Task to complete
Entries follow. Give back exactly the lines starting at the one containing "Where should I click to: Click the Save" and ending at the one containing "The image size is (1344, 750).", and no other lines.
START Records provided
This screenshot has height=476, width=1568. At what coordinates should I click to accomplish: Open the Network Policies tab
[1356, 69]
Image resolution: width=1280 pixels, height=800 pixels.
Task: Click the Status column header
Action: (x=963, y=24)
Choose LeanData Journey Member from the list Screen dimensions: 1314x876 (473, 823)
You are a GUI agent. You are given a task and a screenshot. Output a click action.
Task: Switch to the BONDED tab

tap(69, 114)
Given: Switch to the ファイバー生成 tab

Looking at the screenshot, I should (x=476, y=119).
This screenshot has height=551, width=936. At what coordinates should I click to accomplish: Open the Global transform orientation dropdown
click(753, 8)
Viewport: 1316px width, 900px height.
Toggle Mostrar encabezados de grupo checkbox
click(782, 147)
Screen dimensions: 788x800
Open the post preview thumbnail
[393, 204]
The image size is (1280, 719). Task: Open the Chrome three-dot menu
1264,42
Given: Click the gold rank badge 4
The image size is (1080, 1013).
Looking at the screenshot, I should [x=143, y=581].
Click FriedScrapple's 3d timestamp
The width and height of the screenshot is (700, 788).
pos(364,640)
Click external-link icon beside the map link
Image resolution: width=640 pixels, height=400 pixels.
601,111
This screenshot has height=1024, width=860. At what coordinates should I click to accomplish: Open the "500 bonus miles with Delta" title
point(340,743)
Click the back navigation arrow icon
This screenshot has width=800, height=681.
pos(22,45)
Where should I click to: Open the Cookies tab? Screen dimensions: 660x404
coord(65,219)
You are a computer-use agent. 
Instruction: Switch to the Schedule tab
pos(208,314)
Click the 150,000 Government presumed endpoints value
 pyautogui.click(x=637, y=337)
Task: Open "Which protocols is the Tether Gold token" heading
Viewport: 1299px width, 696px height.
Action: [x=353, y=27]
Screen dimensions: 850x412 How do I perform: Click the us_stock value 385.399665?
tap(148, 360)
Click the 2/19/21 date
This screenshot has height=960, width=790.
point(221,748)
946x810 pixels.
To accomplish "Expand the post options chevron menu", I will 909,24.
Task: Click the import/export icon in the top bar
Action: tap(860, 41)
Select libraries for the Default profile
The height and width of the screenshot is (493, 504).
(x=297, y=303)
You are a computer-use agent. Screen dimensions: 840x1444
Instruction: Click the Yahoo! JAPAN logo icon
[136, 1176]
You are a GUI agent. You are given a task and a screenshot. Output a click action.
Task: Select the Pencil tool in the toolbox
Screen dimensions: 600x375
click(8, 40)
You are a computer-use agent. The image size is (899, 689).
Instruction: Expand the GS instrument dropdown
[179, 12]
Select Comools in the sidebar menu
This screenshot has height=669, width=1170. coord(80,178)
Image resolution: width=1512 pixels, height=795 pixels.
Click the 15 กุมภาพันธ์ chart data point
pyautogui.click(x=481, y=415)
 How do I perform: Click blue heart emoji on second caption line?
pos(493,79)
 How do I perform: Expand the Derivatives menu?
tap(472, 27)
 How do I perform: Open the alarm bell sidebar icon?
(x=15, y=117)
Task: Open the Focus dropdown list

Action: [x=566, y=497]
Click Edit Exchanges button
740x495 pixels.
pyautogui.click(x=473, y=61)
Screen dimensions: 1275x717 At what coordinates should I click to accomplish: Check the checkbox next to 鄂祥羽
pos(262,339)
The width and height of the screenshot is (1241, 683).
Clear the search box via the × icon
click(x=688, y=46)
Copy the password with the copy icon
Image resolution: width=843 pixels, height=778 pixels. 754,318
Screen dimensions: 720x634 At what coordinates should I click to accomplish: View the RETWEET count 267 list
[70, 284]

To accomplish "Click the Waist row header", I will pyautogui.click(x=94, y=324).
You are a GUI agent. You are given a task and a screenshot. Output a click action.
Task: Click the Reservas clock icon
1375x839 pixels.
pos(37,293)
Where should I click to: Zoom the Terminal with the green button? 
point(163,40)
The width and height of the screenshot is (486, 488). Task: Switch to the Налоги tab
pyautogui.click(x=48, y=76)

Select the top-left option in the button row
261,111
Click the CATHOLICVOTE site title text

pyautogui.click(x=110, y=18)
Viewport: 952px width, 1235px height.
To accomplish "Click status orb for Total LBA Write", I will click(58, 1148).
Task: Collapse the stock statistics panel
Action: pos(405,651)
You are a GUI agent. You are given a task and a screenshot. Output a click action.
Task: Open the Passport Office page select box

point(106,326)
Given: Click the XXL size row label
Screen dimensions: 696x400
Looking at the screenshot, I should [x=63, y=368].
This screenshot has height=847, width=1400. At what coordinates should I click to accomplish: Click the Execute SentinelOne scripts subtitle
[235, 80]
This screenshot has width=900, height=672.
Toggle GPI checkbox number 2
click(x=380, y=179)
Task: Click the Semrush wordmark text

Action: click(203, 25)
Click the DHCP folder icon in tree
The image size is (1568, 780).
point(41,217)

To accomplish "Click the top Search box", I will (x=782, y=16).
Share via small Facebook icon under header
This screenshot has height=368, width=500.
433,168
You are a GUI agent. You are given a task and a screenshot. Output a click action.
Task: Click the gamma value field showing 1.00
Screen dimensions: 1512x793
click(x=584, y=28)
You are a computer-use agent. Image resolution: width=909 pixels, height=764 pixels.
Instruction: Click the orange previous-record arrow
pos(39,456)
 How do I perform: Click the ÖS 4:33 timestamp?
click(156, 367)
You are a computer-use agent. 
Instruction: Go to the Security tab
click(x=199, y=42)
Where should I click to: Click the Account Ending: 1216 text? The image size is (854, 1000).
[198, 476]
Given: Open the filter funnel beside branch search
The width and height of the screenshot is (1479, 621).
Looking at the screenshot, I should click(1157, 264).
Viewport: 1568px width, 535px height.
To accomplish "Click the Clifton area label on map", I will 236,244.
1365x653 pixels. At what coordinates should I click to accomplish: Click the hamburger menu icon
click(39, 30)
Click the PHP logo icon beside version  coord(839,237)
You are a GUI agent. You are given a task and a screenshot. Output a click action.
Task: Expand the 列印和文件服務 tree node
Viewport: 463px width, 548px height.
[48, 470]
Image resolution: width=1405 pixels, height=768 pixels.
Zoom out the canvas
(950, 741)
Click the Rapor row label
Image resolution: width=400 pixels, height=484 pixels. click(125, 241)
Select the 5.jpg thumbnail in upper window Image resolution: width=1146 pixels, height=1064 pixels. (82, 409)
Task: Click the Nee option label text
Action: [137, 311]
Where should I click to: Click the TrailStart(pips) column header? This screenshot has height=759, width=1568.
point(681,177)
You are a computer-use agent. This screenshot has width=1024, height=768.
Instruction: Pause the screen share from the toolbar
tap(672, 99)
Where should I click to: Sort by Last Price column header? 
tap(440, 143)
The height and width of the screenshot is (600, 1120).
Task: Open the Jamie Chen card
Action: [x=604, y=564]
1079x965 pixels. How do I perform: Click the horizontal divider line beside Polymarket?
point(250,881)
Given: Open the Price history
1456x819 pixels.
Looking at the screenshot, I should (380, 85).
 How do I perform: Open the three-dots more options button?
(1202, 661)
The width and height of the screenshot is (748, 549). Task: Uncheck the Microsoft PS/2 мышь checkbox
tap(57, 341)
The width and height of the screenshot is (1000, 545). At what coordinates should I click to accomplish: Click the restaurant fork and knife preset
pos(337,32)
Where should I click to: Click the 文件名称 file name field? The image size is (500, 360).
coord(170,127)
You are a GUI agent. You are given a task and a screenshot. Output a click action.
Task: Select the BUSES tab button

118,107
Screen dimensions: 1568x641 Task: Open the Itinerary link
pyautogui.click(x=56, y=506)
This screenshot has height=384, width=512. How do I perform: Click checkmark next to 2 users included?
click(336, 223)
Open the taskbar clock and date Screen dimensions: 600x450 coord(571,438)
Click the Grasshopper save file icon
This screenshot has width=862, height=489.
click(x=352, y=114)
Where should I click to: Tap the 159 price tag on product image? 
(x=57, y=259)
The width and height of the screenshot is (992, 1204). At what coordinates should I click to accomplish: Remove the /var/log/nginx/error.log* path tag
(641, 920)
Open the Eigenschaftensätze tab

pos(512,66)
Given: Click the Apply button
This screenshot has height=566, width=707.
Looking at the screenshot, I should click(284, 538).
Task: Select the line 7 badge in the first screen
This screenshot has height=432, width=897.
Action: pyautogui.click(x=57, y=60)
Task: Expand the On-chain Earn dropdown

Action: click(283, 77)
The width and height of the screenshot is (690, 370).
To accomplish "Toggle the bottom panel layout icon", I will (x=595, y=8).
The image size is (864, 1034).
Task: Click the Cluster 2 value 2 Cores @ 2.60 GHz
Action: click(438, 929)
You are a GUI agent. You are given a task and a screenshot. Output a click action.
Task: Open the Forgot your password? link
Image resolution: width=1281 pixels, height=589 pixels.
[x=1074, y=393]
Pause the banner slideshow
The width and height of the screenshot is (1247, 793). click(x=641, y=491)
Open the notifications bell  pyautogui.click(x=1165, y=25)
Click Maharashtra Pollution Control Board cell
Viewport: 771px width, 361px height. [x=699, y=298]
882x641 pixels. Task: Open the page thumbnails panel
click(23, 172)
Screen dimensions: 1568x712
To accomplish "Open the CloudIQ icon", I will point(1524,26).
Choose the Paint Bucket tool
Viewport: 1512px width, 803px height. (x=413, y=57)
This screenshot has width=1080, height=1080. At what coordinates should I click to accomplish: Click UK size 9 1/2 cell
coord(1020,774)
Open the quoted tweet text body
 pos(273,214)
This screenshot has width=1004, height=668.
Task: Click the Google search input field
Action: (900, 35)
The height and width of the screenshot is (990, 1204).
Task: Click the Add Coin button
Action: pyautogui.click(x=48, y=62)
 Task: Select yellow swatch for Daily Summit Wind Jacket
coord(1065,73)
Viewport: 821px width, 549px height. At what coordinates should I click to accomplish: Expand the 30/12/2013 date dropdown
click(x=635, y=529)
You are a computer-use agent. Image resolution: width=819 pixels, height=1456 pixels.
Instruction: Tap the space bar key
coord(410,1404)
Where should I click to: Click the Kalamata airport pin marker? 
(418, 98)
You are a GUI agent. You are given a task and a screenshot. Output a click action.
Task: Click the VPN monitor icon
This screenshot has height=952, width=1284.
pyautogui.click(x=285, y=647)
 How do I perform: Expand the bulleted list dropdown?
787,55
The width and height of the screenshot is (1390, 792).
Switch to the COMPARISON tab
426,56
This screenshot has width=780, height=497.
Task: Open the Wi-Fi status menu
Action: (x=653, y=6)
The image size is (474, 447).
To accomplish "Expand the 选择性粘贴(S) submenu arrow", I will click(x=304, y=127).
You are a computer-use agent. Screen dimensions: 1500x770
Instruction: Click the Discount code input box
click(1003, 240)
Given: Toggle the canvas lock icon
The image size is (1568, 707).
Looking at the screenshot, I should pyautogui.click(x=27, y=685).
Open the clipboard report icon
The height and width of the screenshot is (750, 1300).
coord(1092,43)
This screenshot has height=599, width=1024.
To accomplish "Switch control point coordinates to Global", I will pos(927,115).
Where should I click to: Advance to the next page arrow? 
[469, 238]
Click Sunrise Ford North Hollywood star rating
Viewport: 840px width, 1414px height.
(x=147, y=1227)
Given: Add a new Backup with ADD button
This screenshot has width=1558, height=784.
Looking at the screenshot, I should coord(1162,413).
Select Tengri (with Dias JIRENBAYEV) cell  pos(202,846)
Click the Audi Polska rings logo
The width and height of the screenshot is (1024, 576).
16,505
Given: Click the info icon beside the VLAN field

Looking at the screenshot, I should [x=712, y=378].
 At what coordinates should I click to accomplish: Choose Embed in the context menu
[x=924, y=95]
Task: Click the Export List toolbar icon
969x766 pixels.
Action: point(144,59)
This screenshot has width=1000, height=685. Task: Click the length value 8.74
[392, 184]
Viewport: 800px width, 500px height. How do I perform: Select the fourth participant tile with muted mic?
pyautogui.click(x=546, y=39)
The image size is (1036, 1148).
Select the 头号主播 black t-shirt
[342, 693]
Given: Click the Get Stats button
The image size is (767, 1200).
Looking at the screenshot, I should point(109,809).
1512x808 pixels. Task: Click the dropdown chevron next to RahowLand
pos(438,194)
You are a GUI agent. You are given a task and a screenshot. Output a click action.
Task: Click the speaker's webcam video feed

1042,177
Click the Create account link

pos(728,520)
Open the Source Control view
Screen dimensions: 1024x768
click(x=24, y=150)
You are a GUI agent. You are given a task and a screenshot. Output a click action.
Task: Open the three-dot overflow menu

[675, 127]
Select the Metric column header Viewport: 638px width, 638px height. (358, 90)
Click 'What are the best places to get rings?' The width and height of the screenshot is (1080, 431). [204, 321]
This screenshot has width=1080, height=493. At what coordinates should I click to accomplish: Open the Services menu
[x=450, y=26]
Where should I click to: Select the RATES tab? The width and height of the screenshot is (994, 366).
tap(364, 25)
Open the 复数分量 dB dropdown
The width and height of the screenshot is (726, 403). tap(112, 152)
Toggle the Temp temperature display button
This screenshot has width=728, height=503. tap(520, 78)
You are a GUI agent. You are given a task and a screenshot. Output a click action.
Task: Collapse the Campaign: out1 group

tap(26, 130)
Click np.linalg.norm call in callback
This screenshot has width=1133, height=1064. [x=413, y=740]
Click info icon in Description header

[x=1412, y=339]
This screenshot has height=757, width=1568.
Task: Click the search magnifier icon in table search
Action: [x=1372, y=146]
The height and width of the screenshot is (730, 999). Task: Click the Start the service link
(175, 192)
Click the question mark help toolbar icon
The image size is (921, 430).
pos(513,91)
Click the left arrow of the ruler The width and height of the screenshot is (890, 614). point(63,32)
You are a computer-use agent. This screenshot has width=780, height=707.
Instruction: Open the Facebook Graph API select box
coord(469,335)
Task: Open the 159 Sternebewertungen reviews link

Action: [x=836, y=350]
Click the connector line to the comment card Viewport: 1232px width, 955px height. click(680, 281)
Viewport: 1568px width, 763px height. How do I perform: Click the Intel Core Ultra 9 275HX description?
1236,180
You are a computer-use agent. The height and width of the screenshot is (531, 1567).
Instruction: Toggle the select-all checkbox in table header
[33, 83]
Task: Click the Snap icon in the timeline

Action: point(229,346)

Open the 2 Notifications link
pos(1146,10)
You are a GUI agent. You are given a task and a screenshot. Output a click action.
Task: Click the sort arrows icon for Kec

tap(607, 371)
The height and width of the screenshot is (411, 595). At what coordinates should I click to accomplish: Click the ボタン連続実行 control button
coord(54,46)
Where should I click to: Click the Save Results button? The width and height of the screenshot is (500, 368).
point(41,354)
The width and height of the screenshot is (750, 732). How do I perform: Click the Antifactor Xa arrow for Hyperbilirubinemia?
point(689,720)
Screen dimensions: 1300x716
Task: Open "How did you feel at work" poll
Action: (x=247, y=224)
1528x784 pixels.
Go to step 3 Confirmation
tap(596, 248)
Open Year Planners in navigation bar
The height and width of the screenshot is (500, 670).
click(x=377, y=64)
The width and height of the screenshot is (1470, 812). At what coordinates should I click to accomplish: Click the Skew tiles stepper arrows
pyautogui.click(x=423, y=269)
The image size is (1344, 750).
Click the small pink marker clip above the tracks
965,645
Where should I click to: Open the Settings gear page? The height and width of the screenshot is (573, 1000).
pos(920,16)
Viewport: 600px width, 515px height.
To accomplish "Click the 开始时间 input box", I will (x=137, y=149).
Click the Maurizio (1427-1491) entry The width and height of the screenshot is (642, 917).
END Records provided
Solution
Where should I click to: Click the Save Results button? The width and height of the screenshot is (500, 368).
point(41,354)
The width and height of the screenshot is (750, 732). How do I perform: Click the Antifactor Xa arrow for Hyperbilirubinemia?
point(689,720)
Screen dimensions: 1300x716
Task: Open "How did you feel at work" poll
Action: (x=247, y=224)
1528x784 pixels.
Go to step 3 Confirmation
tap(596, 248)
Open Year Planners in navigation bar
The height and width of the screenshot is (500, 670).
click(x=377, y=64)
The width and height of the screenshot is (1470, 812). At what coordinates should I click to accomplish: Click the Skew tiles stepper arrows
pyautogui.click(x=423, y=269)
The image size is (1344, 750).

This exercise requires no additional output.